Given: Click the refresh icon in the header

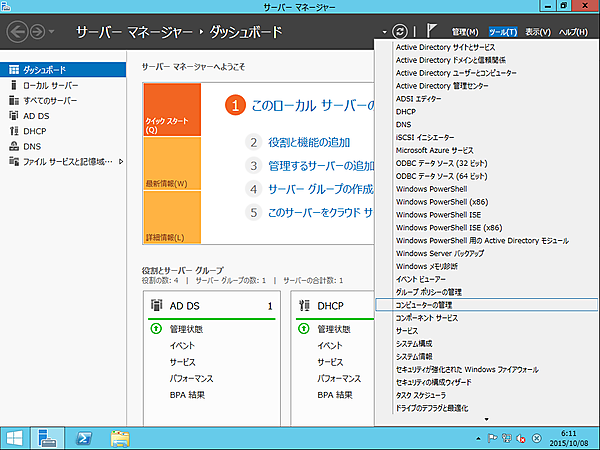Looking at the screenshot, I should coord(400,32).

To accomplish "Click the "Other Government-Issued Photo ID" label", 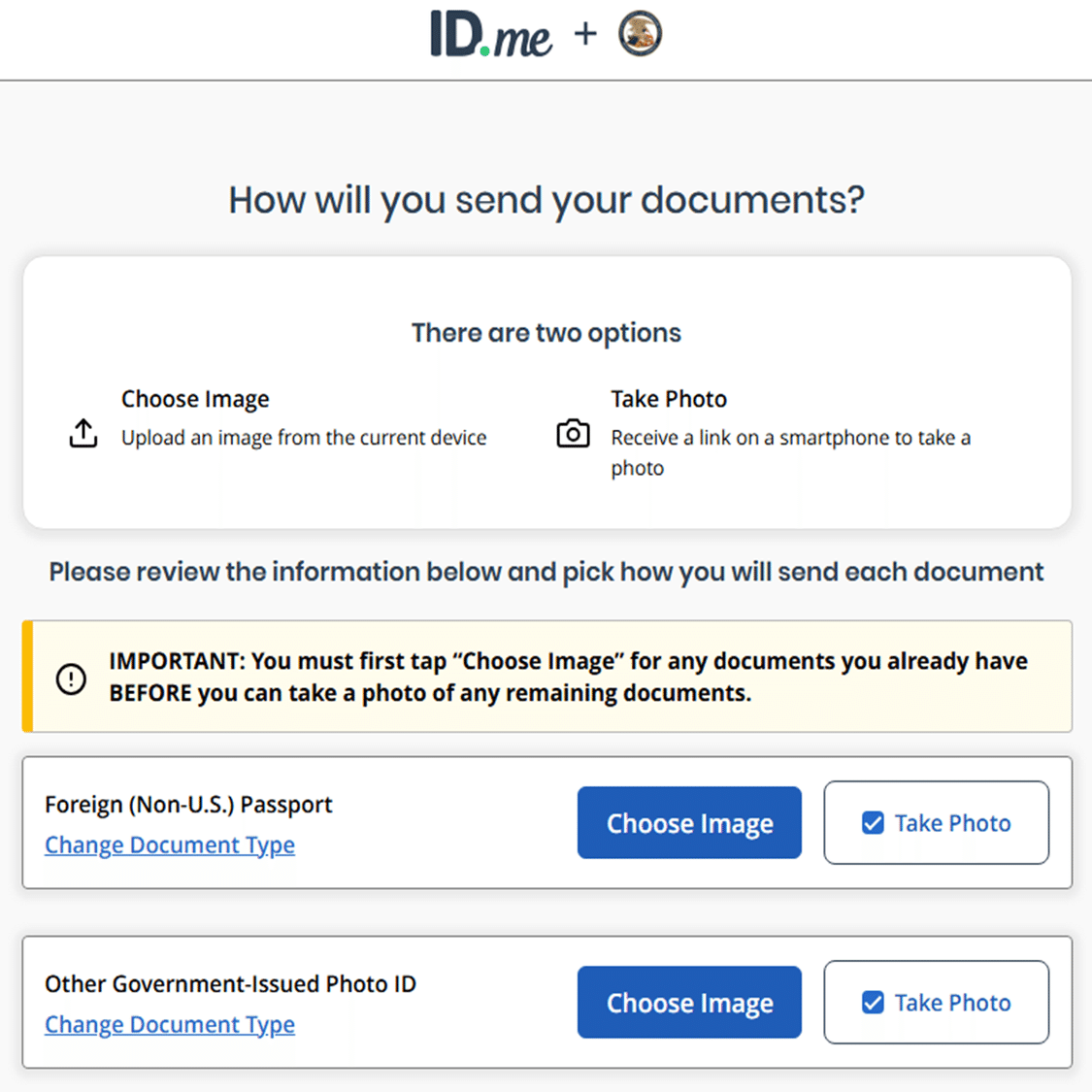I will tap(230, 983).
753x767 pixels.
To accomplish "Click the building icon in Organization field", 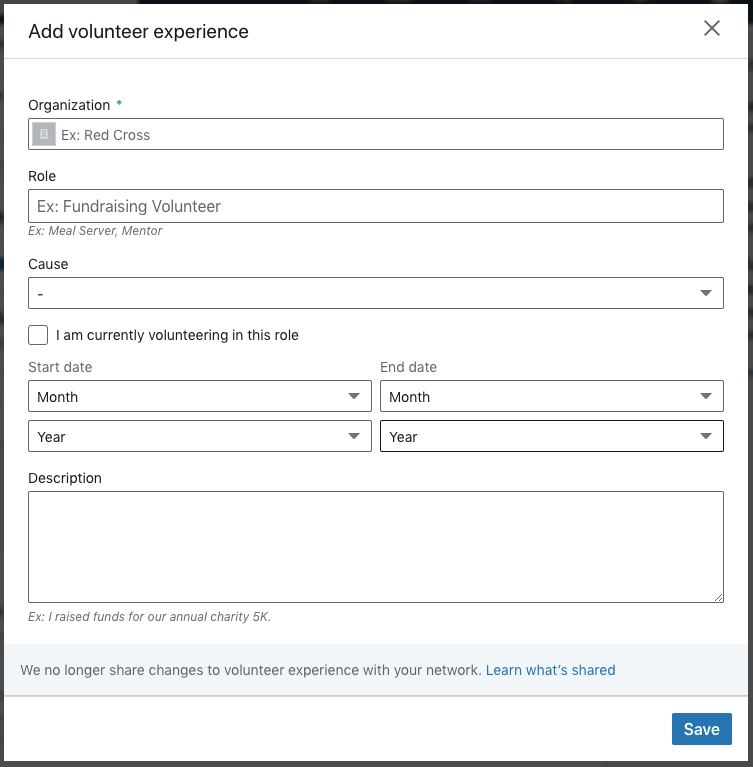I will [44, 135].
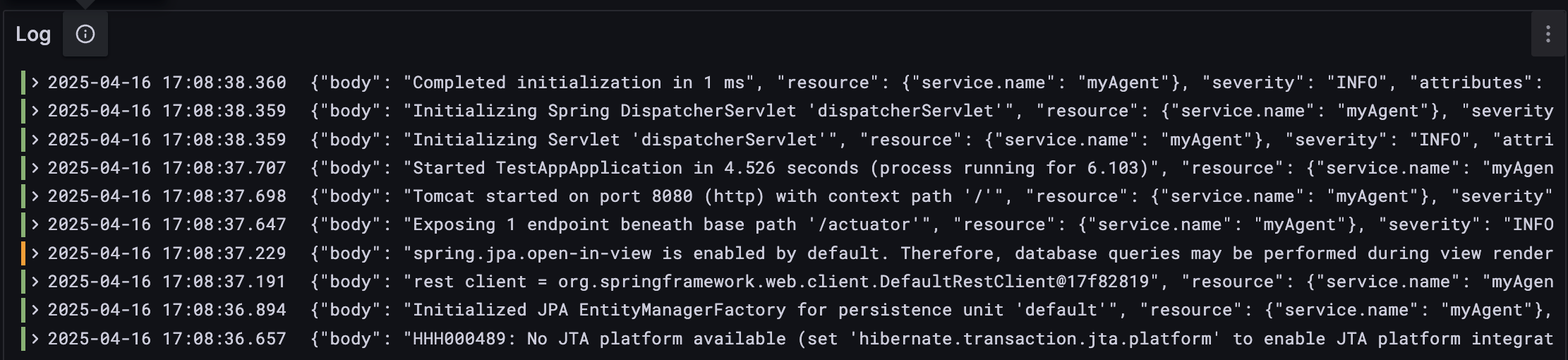Viewport: 1568px width, 360px height.
Task: Expand the 'Initializing Spring DispatcherServlet' log row
Action: (x=35, y=111)
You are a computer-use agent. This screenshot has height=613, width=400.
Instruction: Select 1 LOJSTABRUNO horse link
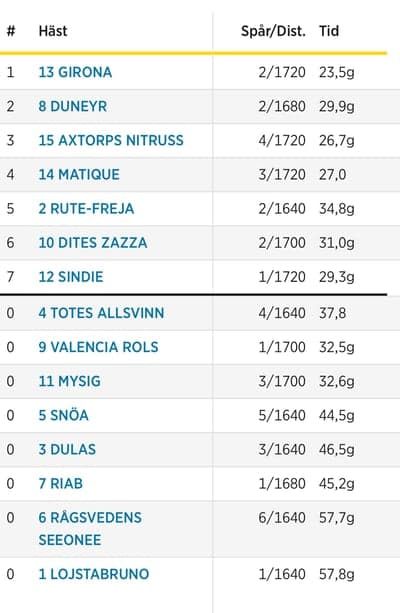click(94, 574)
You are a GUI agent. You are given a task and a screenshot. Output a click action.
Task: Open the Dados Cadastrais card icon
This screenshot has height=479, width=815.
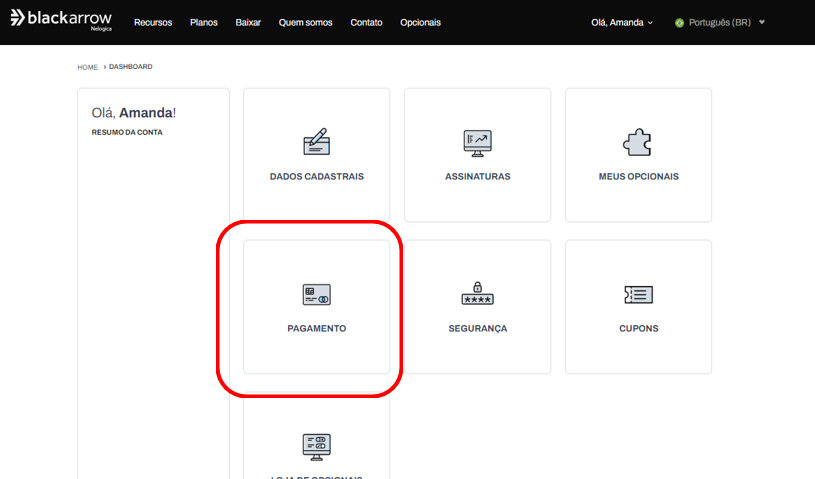coord(316,142)

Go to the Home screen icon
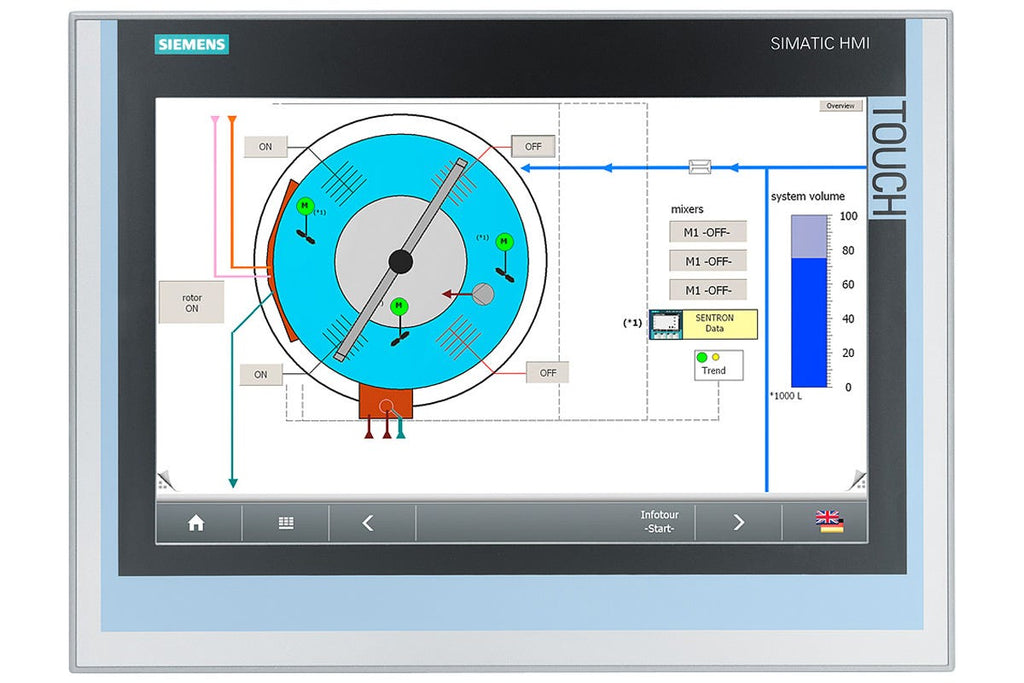tap(196, 523)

※

Assignment: Skip the pictures; extract only the lines from the line with "Instruction: Select 1 LOJSTABRUNO horse link" through the final line of the material, exactly as they appear.

Finished exercise:
Instruction: Select 1 LOJSTABRUNO horse link
click(94, 574)
You are a GUI agent. You are given a task and a screenshot. Output a click action.
Task: Open the Dados Cadastrais card icon
This screenshot has height=479, width=815.
coord(316,142)

Go to the Home screen icon
tap(196, 523)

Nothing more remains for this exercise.